Puedo meterme entre tus dedos mientras duermes. Soy capaz de oler tu gorro gris con resquicios de jabón y sudor, cada mañana. Todo lo hago con tal discreción que no me has aplastado. Pero qué lejos teje la araña, qué repugnante debe ser comer moscas y después besarte. Qué ganas de querer insectos grises cuando hay alas de seductores tintes. Cuando en tus días más prósperos las exóticas damas y amapolas te sedujeron.

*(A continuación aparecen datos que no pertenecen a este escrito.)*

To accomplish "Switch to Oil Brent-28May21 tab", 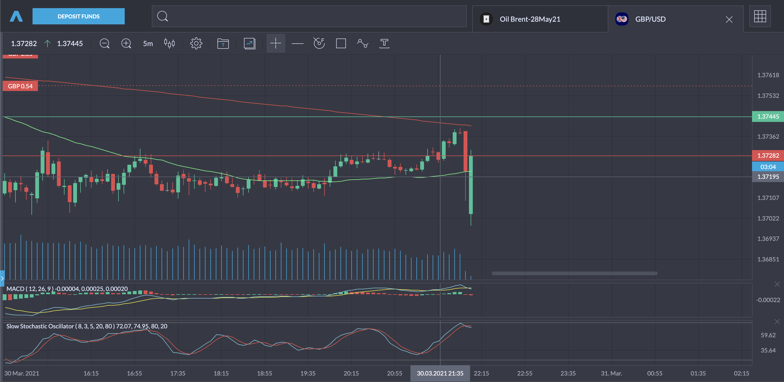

Recolecto tus cabellos, muchos de ayer, los recuento, algunos huelen a hembras de otoño y otros a las desconocidas por la tierra. Te gustan mucho las voladoras. Con tu pelo construyo una red. Me acurruco bien en medio de ella. Machuco ese espacio que conforma mi amor propio y en mi imaginación mapeo tu cuello, tus cejas, ¡qué desesperación!
Me levanto y pregunto, ¿por qué eres tú tan especial?, ¡aún con ese cuerpo deshecho y sus modos desinteresados! Sólo porque sabes hablar maravillas y entretener a los frutos que caen del cerezo, del manzano, del peral; porque acaricias a las bestias y éstas te veneran, posees gracia en tu boca al grado de hacer reír a los mayores sapos. Porque te admiran los renacuajos mientras les das una palestra sobre la amistad; porque te son leales hasta los pastos que has pisado. Como buen amante de los vuelos no tienes tapujos para intentar viajes al infierno y tus labios son el dibujo de dos montañas. Porque eres calor en cualquier terrible enero, será que sabes encajarte en las maniobras de mis deseos.
¿Cuál es tu razón para caminar de esa manera, pisando con más fuerza con el pie izquierdo? ¿Por qué frunces las cejas y tus ojos parecen no mirar a nadie cuando los posas fijamente en algo? ¿Por qué siendo menos que ideal, eres el mejor espécimen que mis ocho ojos han podido mirar?